A specific line stuck with me and brought me back to the article an hour later. “Most people don’t realize he is on a polyphasic sleep schedule, just a part of his total body optimization. He does dual core 2x naps.” Upon further research, I found that he sleeps for two 2-hour stretches at night and takes two short naps during the day. This is called a Dual Core 2 sleep schedule. The Dual Core refers to the two extended sleeping periods Kobe has during the night. The 2 represents the number of 20 min naps he takes during the day. More research revealed that you can modify the length of your two core sleeping periods to give you up to 7 hours, or as low as 4 hours, of primary, recovery-focused sleep.

Polyphasic sleeping acolytes claim that monophasic sleeping (one 7-9 hour period of sleep) is an unnatural byproduct of the Industrial Revolution. Essentially, we have been raised to believe we need “a good eight hours” because that is the only reasonable options for adults with a 9-5 job and any other responsibilities. Returning to the behaviors of our prehistoric ancestors is similar to the argument against sitting for extended periods, for the paleo diet, and for non-monogamous relationships. That was enough to convince me to give it a shot. Here is the plan for modifying my sleep schedule from monophasic to polyphasic sleep schedule.

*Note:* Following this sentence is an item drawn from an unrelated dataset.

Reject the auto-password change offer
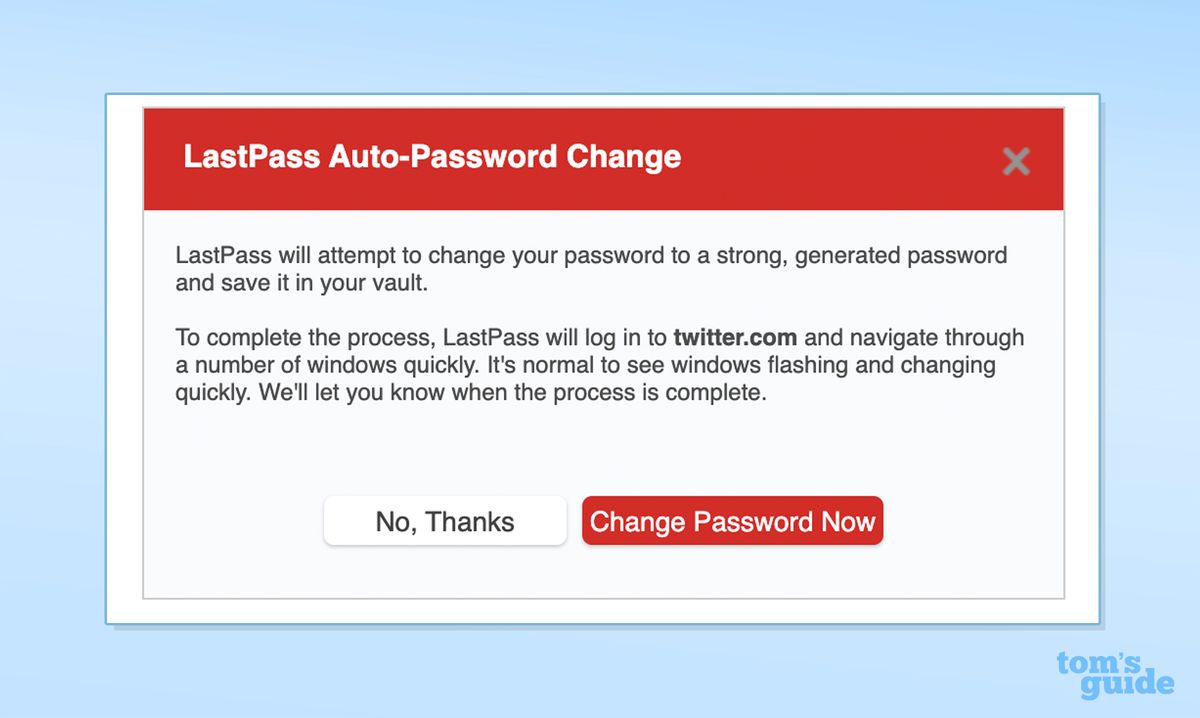 click(444, 521)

  1. To begin, I am going to transition into a biphasic sleep schedule. This means reducing my core sleep period to no more than 6 hours per night and implementing a mid-day nap of no longer than 90 minutes. While this won’t drastically reduce my time asleep, I do think this could make me more productive by requiring me to be more mindful and diligent in my day-to-day scheduling.

  2. My core sleep will be from 11pm-5am every day. This will allow me to attend and cool down from evening practices and get up in time for morning workouts.

  3. In 21 days, I am going to check back in and post the daily journal that I will be keeping. At this point i will decide whether I want to a) return to a monophasic sleep schedule b) maintain a biphasic sleep schedule c) attempt a polyphasic sleep schedule.

  4. Caveat; I am in the middle of an AUDL season with the Pittsburgh Thunderbirds and the beginning of a club season with Pittsburgh Temper. On game days, it will be hard to get a nap in if I am traveling. I am also much more worn out after tournament days and may need more than 6 hours of core sleep.


Goal; To limit my daily sleep to no more than 6.5 hours per night and increase my daily productivity. Achieve this without sacrificing performance (writing and physical activities).


Other behavior modifications to consider;

  1. Caffeine - It is going to be very hard to nap or get an accurate assessment of how I’m really feeling if I am crushing caffeine to make this happen. I usually only drink coffee for writing or before games. I have cut out caffeine in preparation for this experiment. My only intended use will be before games, if needed.

  2. Alcohol - Consuming anything more than a drink is also known to mess with circadian rhythms and reduce REM cycles (the most important part of your sleep cycle) when consumed before bed. I don’t drink often, but when I do it is in the evening and in relatively large quantities. This will not be allowed over the next 21 days to ensure the full effects of my new sleep schedule are felt.


Be sure to check back in 3 weeks from today to read about my progress. I will be lifting and running regularly and eating as healthy as possible. More experiments are also in the works for the future, let me know if you think there is something I should try.


P.S. - If I fail, at least I know I wasn’t alone. Other bloggers have tried and failed to successfully convert to a polyphasic sleep schedule and still took away some valuable information.